● EXERCISE AIM
Copy, from the entries below, each line where the word "luni" can be found.

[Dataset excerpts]
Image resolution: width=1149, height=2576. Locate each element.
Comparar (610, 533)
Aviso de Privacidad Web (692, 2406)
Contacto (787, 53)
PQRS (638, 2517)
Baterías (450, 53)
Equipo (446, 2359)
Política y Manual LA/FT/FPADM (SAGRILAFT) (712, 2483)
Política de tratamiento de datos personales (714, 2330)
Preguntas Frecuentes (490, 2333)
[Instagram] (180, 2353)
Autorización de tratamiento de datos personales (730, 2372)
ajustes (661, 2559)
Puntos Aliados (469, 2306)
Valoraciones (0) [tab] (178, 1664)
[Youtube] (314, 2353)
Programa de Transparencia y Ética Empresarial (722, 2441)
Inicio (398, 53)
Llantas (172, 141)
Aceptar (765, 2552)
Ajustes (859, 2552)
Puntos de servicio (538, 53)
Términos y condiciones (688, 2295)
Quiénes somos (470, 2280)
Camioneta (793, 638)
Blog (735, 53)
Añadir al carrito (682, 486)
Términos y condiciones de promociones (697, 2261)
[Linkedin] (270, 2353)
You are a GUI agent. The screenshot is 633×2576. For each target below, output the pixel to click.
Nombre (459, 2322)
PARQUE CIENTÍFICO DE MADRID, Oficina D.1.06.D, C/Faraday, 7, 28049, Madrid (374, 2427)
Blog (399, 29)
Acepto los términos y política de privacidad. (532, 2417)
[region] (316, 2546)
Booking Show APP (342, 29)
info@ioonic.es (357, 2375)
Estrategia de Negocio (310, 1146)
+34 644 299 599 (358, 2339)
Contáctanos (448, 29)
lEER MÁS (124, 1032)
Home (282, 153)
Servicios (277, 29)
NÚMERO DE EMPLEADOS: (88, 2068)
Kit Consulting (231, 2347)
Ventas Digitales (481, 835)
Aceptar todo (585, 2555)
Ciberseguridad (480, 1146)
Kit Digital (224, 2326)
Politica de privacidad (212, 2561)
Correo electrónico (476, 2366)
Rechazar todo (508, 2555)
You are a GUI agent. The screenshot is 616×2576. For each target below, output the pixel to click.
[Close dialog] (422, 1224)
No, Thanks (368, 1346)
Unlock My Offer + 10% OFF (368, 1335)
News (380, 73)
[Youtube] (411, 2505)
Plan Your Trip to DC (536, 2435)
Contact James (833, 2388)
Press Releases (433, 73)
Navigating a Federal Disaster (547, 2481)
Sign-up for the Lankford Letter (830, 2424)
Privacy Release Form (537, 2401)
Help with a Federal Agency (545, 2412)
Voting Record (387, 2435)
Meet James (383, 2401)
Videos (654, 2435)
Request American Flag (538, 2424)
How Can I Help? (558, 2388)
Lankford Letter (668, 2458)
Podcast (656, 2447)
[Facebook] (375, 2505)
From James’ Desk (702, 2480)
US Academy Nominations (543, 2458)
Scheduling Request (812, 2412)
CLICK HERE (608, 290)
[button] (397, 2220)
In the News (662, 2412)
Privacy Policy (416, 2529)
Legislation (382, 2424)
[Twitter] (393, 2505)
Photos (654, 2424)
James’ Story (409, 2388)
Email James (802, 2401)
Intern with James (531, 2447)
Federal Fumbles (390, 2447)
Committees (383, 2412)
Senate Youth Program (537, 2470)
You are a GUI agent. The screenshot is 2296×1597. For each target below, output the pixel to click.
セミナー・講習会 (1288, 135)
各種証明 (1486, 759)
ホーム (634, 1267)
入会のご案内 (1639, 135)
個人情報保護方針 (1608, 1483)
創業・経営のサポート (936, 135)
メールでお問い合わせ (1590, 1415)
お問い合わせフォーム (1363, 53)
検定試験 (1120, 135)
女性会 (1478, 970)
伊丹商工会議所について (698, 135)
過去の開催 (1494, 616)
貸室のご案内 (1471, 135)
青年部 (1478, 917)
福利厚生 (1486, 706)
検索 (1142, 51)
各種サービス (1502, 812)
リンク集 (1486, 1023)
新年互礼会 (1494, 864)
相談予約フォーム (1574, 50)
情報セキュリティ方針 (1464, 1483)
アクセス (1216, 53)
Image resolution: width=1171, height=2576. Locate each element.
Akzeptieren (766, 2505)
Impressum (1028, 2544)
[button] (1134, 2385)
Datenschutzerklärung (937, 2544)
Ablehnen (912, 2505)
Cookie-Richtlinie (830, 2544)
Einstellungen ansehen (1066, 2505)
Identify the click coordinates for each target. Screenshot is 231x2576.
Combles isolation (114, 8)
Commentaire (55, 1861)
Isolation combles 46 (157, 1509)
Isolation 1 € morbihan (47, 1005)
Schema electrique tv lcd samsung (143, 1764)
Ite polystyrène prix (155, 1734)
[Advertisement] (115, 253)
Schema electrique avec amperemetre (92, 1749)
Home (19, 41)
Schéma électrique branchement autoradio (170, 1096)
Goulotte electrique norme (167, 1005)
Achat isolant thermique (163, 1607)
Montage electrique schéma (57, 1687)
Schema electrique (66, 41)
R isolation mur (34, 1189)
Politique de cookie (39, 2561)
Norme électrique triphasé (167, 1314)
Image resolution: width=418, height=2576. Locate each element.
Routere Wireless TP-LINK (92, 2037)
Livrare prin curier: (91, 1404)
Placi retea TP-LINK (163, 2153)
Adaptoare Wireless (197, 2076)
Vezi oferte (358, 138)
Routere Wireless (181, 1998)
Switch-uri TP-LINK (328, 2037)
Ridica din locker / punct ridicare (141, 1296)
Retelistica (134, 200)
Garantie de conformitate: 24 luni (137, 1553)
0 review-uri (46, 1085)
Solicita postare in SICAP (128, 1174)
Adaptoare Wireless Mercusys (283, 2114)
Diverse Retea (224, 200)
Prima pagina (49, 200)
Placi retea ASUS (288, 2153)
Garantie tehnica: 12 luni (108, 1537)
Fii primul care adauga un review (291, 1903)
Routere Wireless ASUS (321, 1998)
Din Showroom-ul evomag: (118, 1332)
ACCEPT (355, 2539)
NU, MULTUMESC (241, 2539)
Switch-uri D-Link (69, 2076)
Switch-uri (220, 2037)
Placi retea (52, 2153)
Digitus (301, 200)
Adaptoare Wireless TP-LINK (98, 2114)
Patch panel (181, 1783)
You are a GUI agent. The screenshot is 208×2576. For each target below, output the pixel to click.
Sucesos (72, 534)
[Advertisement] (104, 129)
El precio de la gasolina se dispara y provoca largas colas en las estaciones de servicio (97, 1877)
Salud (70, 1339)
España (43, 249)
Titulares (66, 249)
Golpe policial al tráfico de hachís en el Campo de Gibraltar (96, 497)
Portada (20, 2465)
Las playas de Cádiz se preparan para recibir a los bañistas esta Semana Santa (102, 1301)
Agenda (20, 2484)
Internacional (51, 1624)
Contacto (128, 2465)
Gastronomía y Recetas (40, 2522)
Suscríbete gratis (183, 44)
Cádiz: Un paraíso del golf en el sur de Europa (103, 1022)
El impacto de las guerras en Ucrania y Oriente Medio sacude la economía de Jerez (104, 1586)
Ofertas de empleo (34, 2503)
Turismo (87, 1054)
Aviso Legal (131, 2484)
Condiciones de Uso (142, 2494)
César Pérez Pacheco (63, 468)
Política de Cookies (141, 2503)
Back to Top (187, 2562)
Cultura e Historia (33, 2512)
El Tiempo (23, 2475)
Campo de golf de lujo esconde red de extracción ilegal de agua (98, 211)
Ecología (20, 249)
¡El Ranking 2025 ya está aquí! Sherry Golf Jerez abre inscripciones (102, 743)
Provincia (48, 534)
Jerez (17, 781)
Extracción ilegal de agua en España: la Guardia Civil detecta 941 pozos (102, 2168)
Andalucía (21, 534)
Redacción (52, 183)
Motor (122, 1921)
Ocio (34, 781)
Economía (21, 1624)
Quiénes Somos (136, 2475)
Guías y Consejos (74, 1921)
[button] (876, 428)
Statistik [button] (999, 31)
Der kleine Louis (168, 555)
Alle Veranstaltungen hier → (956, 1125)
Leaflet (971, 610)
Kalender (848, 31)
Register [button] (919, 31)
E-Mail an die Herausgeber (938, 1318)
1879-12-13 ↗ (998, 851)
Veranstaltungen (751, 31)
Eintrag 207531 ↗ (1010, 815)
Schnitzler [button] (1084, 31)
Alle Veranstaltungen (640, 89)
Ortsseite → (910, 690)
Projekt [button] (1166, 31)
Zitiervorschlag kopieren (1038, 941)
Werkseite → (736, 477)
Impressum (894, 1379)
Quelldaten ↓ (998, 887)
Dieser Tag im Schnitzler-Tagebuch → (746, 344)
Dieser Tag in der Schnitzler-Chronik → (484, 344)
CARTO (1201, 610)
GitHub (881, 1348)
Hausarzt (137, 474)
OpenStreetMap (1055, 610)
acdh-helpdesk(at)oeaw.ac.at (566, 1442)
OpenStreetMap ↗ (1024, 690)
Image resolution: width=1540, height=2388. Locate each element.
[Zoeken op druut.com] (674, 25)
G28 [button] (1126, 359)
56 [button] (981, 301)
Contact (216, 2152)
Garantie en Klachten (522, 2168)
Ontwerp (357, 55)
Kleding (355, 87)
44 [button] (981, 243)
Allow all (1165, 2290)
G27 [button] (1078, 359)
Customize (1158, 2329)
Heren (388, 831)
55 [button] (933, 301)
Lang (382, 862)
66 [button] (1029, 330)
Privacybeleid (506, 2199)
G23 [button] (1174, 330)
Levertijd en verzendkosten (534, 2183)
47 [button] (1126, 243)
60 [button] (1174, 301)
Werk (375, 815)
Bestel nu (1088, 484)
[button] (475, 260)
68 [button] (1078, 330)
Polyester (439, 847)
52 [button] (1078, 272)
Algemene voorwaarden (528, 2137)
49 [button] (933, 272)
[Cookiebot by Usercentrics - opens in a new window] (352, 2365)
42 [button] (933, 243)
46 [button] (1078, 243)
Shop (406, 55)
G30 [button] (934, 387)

● SOLUTION TO THE PROBLEM
Garantie de conformitate: 24 luni (137, 1553)
Garantie tehnica: 12 luni (108, 1537)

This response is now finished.